Sono gli ultimi giorni d’agosto e se non sono le vacanze (c’è la crisi, chi è che va più in vacanza?) è il caldo che ci pensa. In ogni caso per Roma è una tregua. O almeno sembra…
Cammino per i marciapiedi vuoti cercando un punto di riferimento diverso dalle cicche spiaccicate, uniche testimoni di qualcosa che pure deve esserci stato, qualcosa che abbiamo sempre chiamato “vita”.
Faccio il giro dell’isolato – i bar sono chiusi, i parcheggi vuoti – e lo penso sul serio: “E se fossero tutti morti?”.
Il tempo di svoltare l’angolo. Poi, con le gambe larghe, la bocca spalancata e un paio di occhiali con le lenti scure, un vecchio se ne sta immobile in mezzo alla strada. Forse vuole attraversare e il silenzio assoluto che si respira nel quartiere gli ha portato via qualunque punto di riferimento, rendendolo incapace di agire e di pensare. Sui pantaloni marroni, una chiazza scura gli si arrampica sulle gambe per andare a formare un lago all’altezza dell’inguine. Non saprei come aiutarlo e vado avanti: “No, non sono tutti morti. Non ancora…”.
In realtà, proprio come il vecchio, neppure io so bene cosa fare: l’edicola – dice un cartello giallo – riaprirà il primo di settembre; inutile pensare di arrivare al parco per leggere il giornale: “Nel mare di Sicilia”, ci avrei trovato scritto, “quattromila persone stipate su tre barconi alla deriva sono state tratte in salvo dalla guardia costiera. Mentre i profughi saranno ospitati in strutture di prima accoglienza, si procede con la schedatura…”.
Immagino l’inchiostro sui polpastrelli di uomini, donne, bambini. Gli stessi che alla frontiera con la Macedonia, intanto, vengono manganellati a sangue, inseguiti per i campi, respinti a forza di gas lacrimogeni…
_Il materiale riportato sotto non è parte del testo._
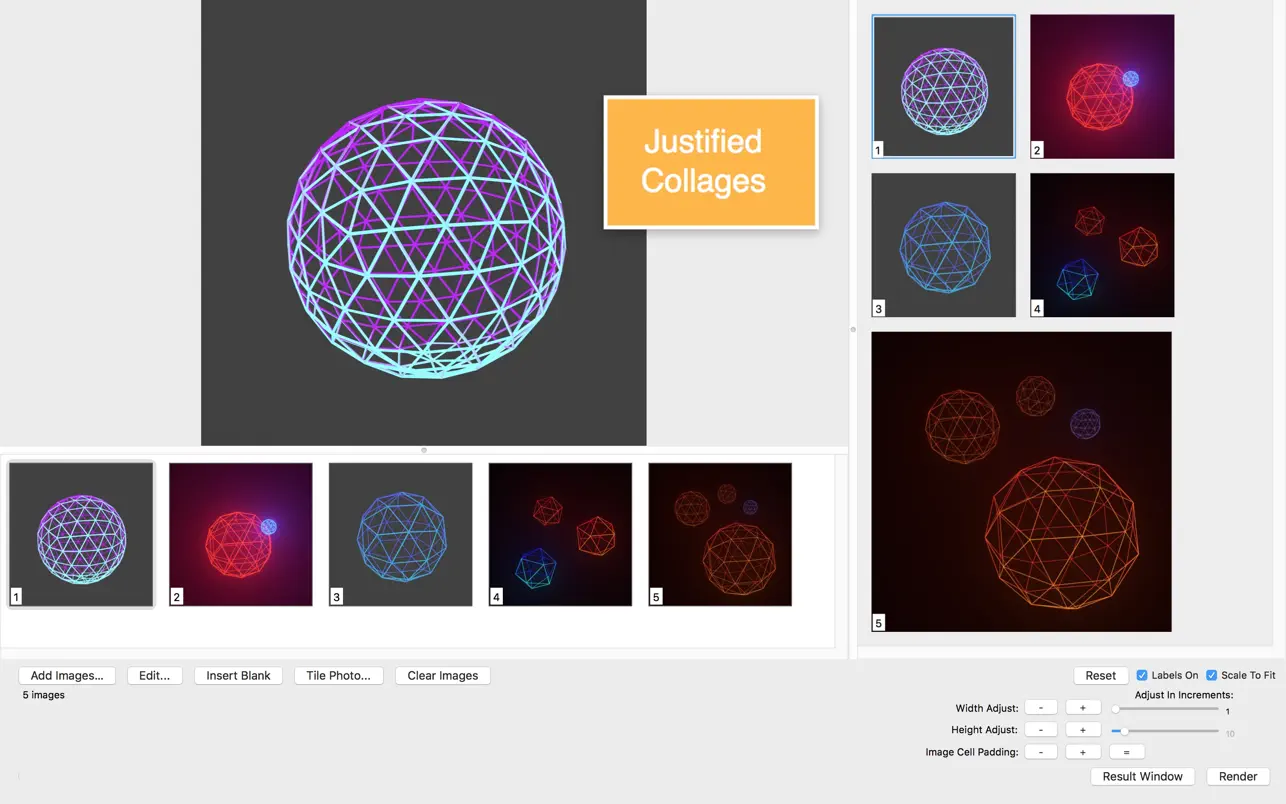This screenshot has width=1286, height=804.
Task: Toggle the Labels On checkbox
Action: [1142, 675]
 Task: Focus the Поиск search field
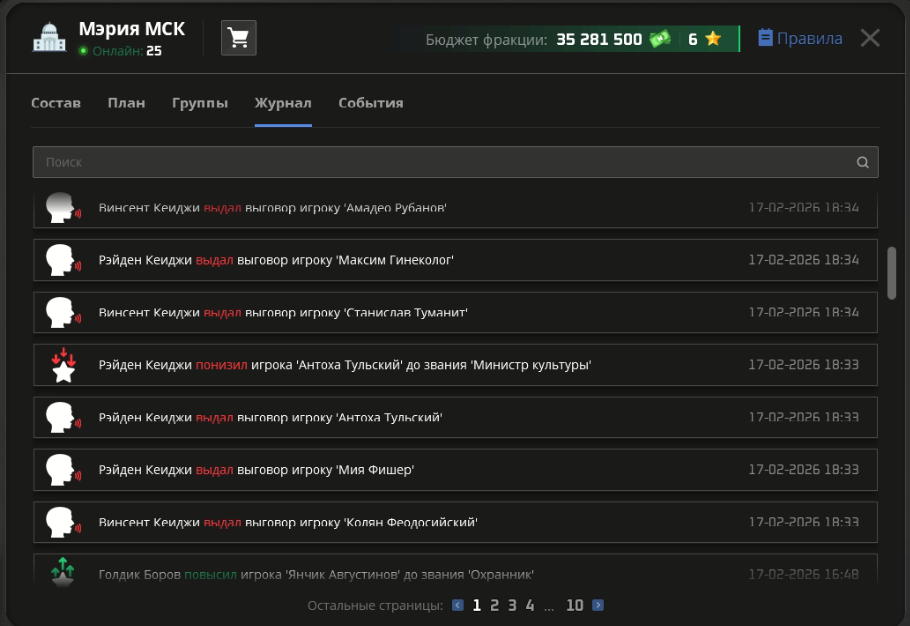click(x=440, y=162)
Con le mani in tasca, assorto in simili pensieri, torno alla realtà per colpa di un cicalino: un suono inconfondibile che mi allerta e mi scuote, nemmeno fossi una cazzo di gazzella che nella savana sente la puzza del leone sottovento.
Il cicalino suona ancora, mi volto e la vedo. La volante della polizia che procede a passo d’uomo, i finestrini aperti e la radio sintonizzata sulle frequenze riservate. Dentro, come è d’uso, ci sono due agenti, impegnati a scrutare i muri in cerca evidentemente di qualche indizio. Ma certo. La targa con il nome della via: impressa nero su marmo ed esposta in bella vista. Via chissenefrega numero qualchecosa. Gli uomini in divisa la vedono, quindi accostano, parcheggiano e scendono. Evidentemente sono arrivati dove volevano essere: in via chissenefrega, appunto. Dove ci sarà chi hanno ricevuto l’ordine di controllare mentre, con le mani distese lungo i fianchi, molto vicino al posto in cui portano appesa la pistola, ancheggiano nel caldo che, rimbombando sull’asfalto, alle guardie non deve fargli per niente bene dentro la testa.
Le caserme, gli ospedali, i tribunali e tutti quelli che ci girano intorno, si sa, non hanno mai promesso niente di buono… ma sperando sempre di averci a che fare il meno possibile nella vita, per quale motivo simili individui hanno pure il mio indirizzo?
Via chissenefrega numero qualchecosa… ma io già lo so dove abito, perché allora dovrebbe essere così facile rintracciarmi?
Nervoso, aumento l’andatura. Incerto se tornare a casa o continuare a camminare finché la strada non sia costretta a lasciare un po’ di spazio ai campi. Come accade sul confine tra Grecia e Macedonia, dove il potere di lasciare vivere o fare morire è affidato a uomini in divisa uguali a quelli che ho appena incontrato. Certamente rispetto alla città in cui vivo da quelle parti le cose sono molto più pericolose e quindi giù botte. La polizia è sempre più nervosa se ha a che fare con gente che non è stata ancora costretta a subire la pratica della schedatura di massa. Per tutti gli altri c’è sempre un indirizzo e magari persino un nome sulla cassetta delle lettere, quindi perché preoccuparsi? Non abitate anche voi in via chissenefrega numero qualchecosa?
Quando lo vorranno sapranno benissimo dove venirvi a cercare.